# [Document text]
- Location: Boulder, Western Australia
- Date: February 2, 1942; 84 years ago
- Attack type: Bombing, murder–suicide
- Deaths: 15 (including the perpetrator)
- Injured: 15
- Perpetrator: Pero Raecivich

= Boulder bombings =

1942 bombings in Western Australia

On 2 February 1942, Pero Raecivich committed a series of bombings in the outback mining community of Boulder, Western Australia, killing 15 people, including himself, and injuring 15 others. The bombings are the deadliest act of mass murder in modern Western Australian history.

== Events ==
The first bombing took place at 16 Milton Street, a boarding house where 30 men were gathered in the dining room playing cards and gambling. At roughly 12:10 am, a metal container of gelignite exploded in the room, instantly killing seven people. Portions of the roof and walls were reported to have collapsed as a result of the explosion.

This was followed twenty minutes later by two bombings at another boarding house, which formerly operated as Launceston Hotel before being delicensed, where Raecivich had been living. Witnesses recalled seeing Raecivich coming onto the back verandah with two lit gelignite bombs, throwing one into a kitchen, and another at a water tank in an attempt to explode it. Raecivich then entered into a physical struggle with Dusan "Dick" Boskovich, a bystander in the vicinity, striking him multiple times and dropping a knife before fleeing. The explosions at the former hotel failed to kill anyone, but did injure several.

A final explosion took place at around 2:00 am. Its cause was unknown until Reverend W. R. Forbes went to organise a funeral at Boulder Cemetery and discovered Raecivich's remains "scattered over a 100-yard radius".

Eight additional victims died in hospital of their injuries over several days, raising the death toll to 15.

== Victims ==
Many of the victims were natives of what was then Yugoslavia, and had been living in Australia as mine workers. Kalgoorlie-Boulder historian Tim Moore posited the victims' ethnic background was significant, given the timing of the attacks coinciding with the Nazi occupation of Yugoslavia.

# [Entries supplied]
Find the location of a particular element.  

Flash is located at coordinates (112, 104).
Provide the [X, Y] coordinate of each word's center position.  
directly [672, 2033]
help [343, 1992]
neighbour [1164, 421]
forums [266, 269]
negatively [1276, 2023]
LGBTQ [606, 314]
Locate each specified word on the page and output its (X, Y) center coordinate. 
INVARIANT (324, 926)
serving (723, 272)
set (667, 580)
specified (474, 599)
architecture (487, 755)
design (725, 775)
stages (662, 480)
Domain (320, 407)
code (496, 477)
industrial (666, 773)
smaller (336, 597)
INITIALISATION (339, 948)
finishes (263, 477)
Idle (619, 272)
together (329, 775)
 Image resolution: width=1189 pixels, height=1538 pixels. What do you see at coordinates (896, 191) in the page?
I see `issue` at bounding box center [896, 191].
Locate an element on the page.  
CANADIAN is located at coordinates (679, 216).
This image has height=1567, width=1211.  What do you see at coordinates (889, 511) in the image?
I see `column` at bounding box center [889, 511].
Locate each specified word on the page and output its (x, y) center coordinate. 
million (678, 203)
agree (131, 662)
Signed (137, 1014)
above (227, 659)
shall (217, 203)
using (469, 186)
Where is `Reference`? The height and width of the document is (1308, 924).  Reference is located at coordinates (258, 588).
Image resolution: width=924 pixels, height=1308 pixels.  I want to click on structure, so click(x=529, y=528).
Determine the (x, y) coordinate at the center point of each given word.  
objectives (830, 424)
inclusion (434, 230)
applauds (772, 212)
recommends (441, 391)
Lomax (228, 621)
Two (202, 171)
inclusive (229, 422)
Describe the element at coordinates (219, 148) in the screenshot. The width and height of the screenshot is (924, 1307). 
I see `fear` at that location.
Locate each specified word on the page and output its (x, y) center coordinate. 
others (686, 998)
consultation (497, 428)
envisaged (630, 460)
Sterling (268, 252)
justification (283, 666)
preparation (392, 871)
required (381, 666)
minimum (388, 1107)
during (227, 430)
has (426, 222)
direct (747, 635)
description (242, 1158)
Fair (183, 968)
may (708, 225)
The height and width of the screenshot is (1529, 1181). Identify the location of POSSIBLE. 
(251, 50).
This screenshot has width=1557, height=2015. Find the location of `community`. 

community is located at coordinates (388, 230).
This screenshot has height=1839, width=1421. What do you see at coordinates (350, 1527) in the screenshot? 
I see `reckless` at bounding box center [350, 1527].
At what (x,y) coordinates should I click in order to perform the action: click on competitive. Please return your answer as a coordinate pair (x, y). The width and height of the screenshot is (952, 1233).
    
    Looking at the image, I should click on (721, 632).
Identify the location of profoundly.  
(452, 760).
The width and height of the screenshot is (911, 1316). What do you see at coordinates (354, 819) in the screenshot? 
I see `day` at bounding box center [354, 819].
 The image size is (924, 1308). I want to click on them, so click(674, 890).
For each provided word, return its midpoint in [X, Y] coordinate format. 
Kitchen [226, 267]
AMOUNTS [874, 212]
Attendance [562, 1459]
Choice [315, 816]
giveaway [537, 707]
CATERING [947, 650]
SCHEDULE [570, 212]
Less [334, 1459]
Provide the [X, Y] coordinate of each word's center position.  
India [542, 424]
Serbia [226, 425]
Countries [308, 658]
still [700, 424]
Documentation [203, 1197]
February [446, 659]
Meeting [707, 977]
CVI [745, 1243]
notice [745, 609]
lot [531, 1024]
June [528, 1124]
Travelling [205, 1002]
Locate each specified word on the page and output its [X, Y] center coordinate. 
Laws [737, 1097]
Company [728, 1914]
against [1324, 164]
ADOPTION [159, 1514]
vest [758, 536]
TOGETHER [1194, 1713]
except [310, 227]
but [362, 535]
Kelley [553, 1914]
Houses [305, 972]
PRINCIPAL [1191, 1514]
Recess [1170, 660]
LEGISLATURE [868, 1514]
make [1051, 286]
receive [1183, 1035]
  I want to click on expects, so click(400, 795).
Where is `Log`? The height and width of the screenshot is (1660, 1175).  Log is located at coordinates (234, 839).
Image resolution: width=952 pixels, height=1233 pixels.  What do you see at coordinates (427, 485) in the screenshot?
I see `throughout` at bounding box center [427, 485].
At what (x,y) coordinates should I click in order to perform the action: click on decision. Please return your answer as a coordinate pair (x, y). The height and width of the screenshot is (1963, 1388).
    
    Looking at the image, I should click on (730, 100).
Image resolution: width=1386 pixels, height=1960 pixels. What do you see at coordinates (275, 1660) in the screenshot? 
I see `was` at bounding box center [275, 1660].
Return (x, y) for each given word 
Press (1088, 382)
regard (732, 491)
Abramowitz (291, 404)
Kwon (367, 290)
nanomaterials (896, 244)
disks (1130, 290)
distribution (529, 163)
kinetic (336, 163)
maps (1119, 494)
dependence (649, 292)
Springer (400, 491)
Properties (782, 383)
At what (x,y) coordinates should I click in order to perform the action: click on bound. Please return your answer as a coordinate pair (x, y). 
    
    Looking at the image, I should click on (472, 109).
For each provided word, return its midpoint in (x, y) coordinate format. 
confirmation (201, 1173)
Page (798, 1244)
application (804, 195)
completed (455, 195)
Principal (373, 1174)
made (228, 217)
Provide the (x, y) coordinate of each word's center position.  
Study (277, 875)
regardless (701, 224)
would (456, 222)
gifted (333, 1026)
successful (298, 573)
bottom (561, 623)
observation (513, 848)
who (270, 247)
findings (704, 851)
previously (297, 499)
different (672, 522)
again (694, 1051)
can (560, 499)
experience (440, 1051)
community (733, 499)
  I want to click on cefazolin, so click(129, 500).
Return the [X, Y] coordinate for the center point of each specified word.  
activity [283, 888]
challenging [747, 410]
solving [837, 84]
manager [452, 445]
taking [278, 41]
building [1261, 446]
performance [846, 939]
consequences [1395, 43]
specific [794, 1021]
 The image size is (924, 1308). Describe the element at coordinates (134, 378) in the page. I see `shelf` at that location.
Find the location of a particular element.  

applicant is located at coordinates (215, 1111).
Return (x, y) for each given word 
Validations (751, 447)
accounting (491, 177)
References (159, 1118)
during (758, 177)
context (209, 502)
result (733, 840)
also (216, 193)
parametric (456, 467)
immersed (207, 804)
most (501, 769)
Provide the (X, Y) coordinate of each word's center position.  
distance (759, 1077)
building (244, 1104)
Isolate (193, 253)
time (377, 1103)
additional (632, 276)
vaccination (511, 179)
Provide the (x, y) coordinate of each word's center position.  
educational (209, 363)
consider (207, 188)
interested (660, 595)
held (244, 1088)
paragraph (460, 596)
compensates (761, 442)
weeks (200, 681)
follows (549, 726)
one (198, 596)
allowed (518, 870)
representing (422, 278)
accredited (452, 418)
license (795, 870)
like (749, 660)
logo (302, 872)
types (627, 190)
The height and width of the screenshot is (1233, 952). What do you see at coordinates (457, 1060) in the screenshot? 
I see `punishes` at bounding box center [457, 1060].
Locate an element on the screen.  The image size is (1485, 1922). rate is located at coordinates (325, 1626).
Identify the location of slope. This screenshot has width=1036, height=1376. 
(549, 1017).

# [Task directions]
Reproduce the passage of the Boulder bombings article from "1942 bombings in" up to and including "Western Australian history.". The records are drawn from a separate source.

# [Written reply]
1942 bombings in Western Australia

On 2 February 1942, Pero Raecivich committed a series of bombings in the outback mining community of Boulder, Western Australia, killing 15 people, including himself, and injuring 15 others. The bombings are the deadliest act of mass murder in modern Western Australian history.